> _Passage_:
We draw knowledge from this, and knowledge can be transferred
through people, via staff transfers, secondments and mentoring
etc.
Positive
drivers of virtual communities include wealth from knowledge,
intangible assets, and advantage through innovation. There
are negative drivers too, such as fear of obsolescence, media
hype and organisational politics.
Humans
are adapted to take in so much information subliminally. What
we hear takes only about 6-7% of our processing powers. We
know far more than we can or may wish to tell, thus problems
are rooted in communication. Our judgements are made from
our ability to make sense of ambivalent terms as well as our
cultural viewpoint. Western civilisations typically have 50
in an extended family and we make about 240 friends in our
lifetime. But friendship requires high maintenance. Therefore,
virtual communities have their limitations.
Companies
need to think how they manage and collect knowledge now and
in the future. Steve said TWI plans to use improved tools
such as ontology based search tools, mentoring for new recruits
and increase direct knowledge transfer, by capturing the corporate
memory.
Anne Ramsden,
IT projects manager at the Open University Library followed
with a practical talk on personalisation and profiling and
her experience in running a pilot virtual community project
at the OU Library. Personalisation means the digital library
has some knowledge of your preferences. Customisation relates
to the ability to add or remove resources, change font colours,
layout etc.
The current
OU library offers no personalisation and students feel it
is a difficult website. A survey revealed 66% of the 2,000,000
students access the library but few return. It revealed a
need for tailored services for user groups, a more student
focused website and a search facility of quality licensed
content. Funding by an E-OU grant is to develop a personalised
library portal and to provide evidence of efficiency, scalability
and cost effectiveness.
Ann showed
us screen shots of the new website illustrating easy to use
forms, tick lists for the selection of resources, and allows
customisation, among other facilities.
The MyOpenLibrary
website had a warm response from students and tutors The e-metrics
gained from the pilot give the team information in the use
of resources which they have not had before. They concluded
that the new website is scaleable, efficient through the reuse
of metadata and resource deployment, users trust the library
and want to be able to opt in and out of receiving alerts.
Carole
Chapman from Ultralab gave an enthusiastic and stimulating
talk on building online learning communities and also on her
involvement with notschool.net. The latter project is supported
by the DFES for youngsters excluded from school or because
they are unable to attend because of difficulties such as
disability.

> _Information given_:

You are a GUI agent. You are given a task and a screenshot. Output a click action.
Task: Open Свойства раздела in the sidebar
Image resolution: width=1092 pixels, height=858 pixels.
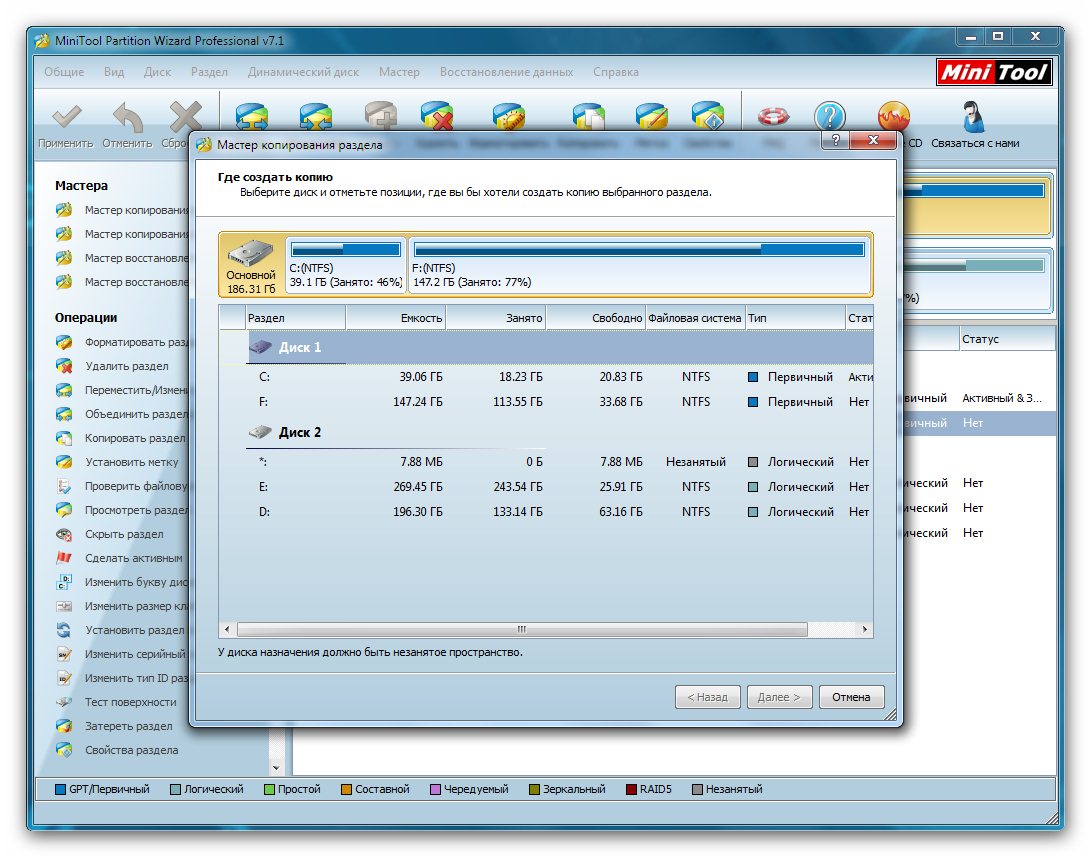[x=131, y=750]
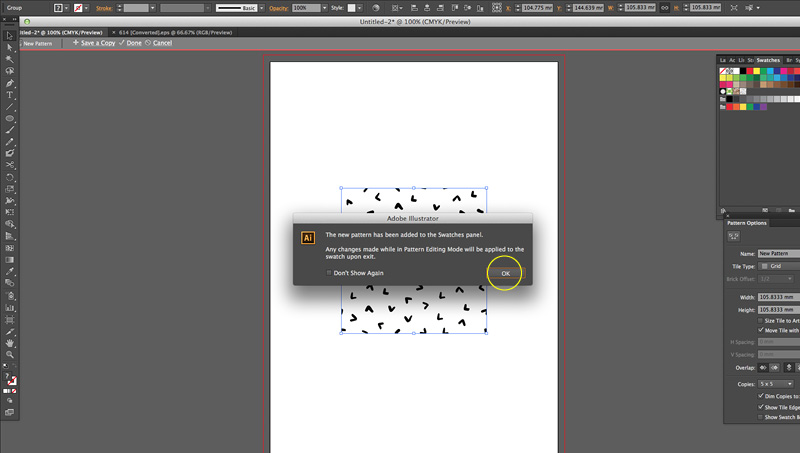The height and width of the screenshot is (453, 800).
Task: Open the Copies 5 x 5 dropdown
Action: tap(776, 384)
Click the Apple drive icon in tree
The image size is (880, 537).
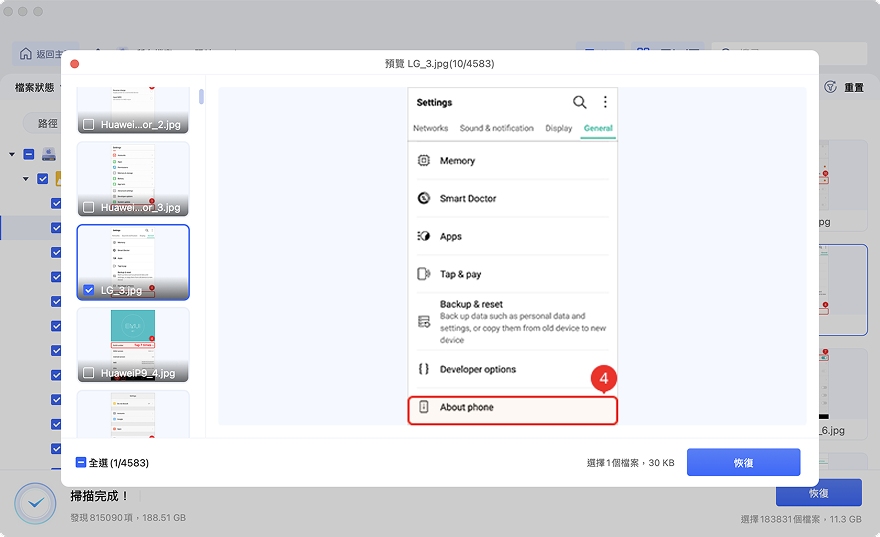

> _Exercise objective_: Pick up the conference report on virtual communities and carry it on from its final sentence.

> _Answer to this task_:
A community
is composed of people who care about each other. Trust and
honesty are also necessary. It is evidenced by social interchange,
use of each other’s names, a willingness to share information
and perhaps to mentor.
Carole
was involved in a project called Virtual Heads aimed at those
aspiring to become head-teachers, and Talking Heads a virtual
community for head teachers. They are both for people to discuss
current problems and solutions.
Notschool.net
is not designed to get people back to school but to reawaken
their interest in learning. Each student is given a computer,
printer, paper etc and access to a mentor. Mentors are recruited
from ex-teachers who are lost to the profession. The DFES
stipulates that they must not be poached. Within 6 months
all students have been able to write, 98% chose to study for
a certificate and only 2 dropped out.
Enabling
Virtual Communities was Andrew Cox’s topic. His academic
approach to the subject compared two contrasting ideas of
community. Communities of imagination are made up of people
who share a passionate concern. Communities of practice happen
spontaneously in a group of people, participants have a shared
history, and formal rules do not cover all tasks. Andrew compared
Etienne Wenger’s views of Communities of practice with
Wellman and Castell’s view of communities of choice,
which have a strength of weak ties, lack clear boundaries
and are ephemeral. Andrew felt that virtual communities must
take features from both types of communities. They must go
across boundaries, be non-hierarchical, have no formal leadership
and have their own rules.
Ayub Khan
made us all green with envy when he showed us the plans for
the proposed new library in Birmingham. He gave an enthusiastic
overview of progress and how the project team plans to respond
to the needs of the local citizens. The future library is
very different from the dictionary definition. It will offer
a virtual library with resources personalised to need, and
which may be interactive while the physical library will enable
support and personal interaction. The Richard Rogers Partnership
has been working on the Project for 3 years and the library
will open in 2010. They will revitalise (digitise??) their
image collections so that they can be easily accessible by
the many. ICT will have a significant role. Staff will work
with users instead of materials and will address research,
marketing, targeting, and outreach development. They will
also create and organise content.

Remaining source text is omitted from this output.